Tuesday, January 13, 2009

Country of the Pointed Firs

I just finished Sarah Orne Jewett's The Country of the Pointed Firs and, beyond being a truly excellent book, it seems to me, like The Rise of Silas Lapham, to have enormous usefulness as the standard bearer for an alternative to naturalism, in this case local color (although I need to read up on Donna Campbell's thoughts on this to make sense of it).

My primary observation - begun by a metaphor for people as trees in Cather's My Antonia - is that if in Realism people are people, and in naturalism people are animals - "human beasts" - in local color people are definitively plants. This idea is shaped not just by the fact that Jewett's narrator defines the country of her title in terms of "pointed firs" but in constant reference to plants and plant metaphors. The narrator's friend, Mrs. Todd, is an herbalist, constantly growing plants; Mrs. Todd's friend Sarah Tilley is referred to as a "plain flower" (124). In reference to Sant Bowden, a throwback to the Bowden's French military stock who was unfit for American military service, Mrs. Todd says "There's a great many such strayaway folks, just as there is plants" (103). This is an especially interesting observation - Mrs. Todd does have a theory of evolution, and what sounds even like degeneration, in the case of Sant Bowden, but it's put in terms of plants instead of animals.

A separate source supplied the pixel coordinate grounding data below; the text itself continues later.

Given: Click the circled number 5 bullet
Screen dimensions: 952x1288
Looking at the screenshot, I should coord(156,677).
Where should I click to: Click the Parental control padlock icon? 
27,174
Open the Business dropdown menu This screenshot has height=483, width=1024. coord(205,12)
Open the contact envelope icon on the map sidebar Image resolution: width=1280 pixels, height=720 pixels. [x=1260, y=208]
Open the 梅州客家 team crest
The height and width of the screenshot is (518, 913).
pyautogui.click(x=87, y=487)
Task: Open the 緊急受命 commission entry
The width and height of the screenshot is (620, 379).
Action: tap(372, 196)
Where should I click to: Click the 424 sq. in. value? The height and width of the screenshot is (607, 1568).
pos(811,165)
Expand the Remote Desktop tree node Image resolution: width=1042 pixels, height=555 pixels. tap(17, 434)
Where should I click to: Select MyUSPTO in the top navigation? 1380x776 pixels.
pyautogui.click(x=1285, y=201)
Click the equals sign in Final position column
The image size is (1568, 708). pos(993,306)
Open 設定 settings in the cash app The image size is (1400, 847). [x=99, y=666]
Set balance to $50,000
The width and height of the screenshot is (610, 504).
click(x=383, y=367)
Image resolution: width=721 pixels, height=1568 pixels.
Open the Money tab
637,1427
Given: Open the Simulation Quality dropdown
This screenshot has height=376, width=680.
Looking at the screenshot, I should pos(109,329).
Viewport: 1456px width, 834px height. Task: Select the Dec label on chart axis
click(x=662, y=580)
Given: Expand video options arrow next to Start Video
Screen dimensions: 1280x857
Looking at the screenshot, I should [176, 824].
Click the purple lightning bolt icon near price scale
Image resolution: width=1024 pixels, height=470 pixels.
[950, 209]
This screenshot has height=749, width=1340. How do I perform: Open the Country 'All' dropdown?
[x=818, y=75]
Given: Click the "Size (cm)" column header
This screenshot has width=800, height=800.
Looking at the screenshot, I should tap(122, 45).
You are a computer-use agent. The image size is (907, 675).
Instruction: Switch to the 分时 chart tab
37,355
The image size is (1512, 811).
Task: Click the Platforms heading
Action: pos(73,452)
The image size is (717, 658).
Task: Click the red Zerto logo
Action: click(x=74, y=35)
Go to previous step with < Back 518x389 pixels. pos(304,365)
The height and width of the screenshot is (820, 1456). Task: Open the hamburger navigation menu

In many more ways, the people of the country of the pointed firs seem like plants. Outside of the narrator, and a few others who are mentioned, they seem rooted to their spots; Mrs. Todd's mother still lives on Green Island, motionless, and a relative, Joanna Todd, lived, completely cutoff from all society, on Shell-Heap island for decades after her betrothed left her. This brings me to my next point: the men of the country of pointed firs fish and sail (as do a few of the women), but it may be that women are rooted to the ground, while the men are not - Joanna's betrothed, after all, fled to Boston, rooting her even more permanently in the back. This would set up for me (again, Campell needs to be consulted) a gender based binary, in which men are animals, women are plants in Jewett, but also in which naturalism might be the genre of men/animals, while local fiction is the literature of women/plants. Campbell, again, would complicate this in interesting ways.